### What needs to be done
In the records below, find the line containing "You are a computer-use agent. 563x376 pixels." and the line containing "Instruction: Switch to the CPU tab"; please repeat exactly the lines from one to the other, both included, and nothing more.

### Given data
# # # #

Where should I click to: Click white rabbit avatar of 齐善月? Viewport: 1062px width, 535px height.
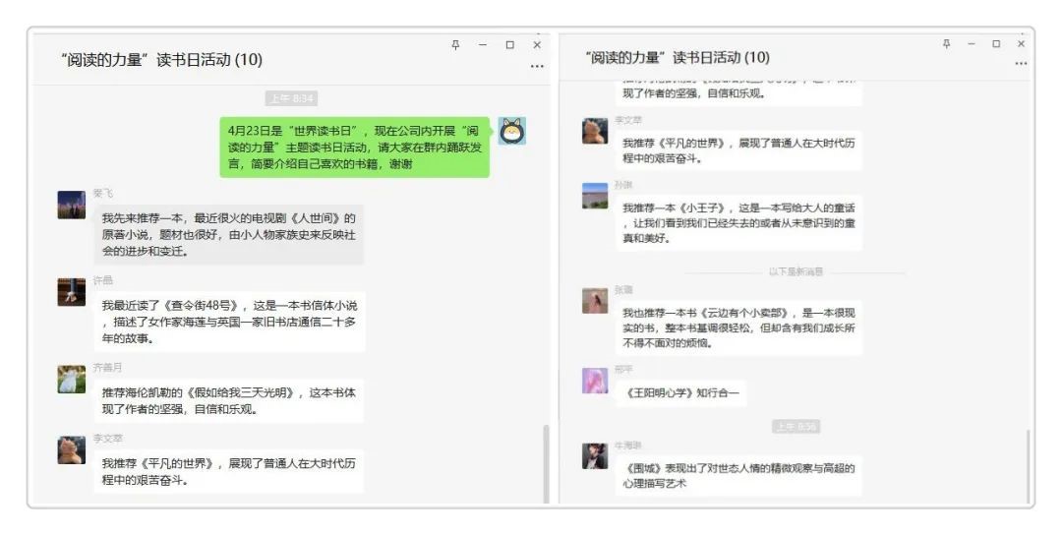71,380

# # # #

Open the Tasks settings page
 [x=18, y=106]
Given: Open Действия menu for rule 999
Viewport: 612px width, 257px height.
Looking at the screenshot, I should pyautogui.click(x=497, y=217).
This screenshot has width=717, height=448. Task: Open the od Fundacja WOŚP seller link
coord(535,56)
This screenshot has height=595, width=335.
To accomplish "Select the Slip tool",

# # # #

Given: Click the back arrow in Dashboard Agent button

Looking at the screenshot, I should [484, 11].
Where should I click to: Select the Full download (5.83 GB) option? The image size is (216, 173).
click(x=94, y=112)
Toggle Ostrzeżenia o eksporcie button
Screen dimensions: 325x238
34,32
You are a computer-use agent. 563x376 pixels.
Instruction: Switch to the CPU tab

# # # #

### Solved exercise
You are a computer-use agent. 563x376 pixels.
Instruction: Switch to the CPU tab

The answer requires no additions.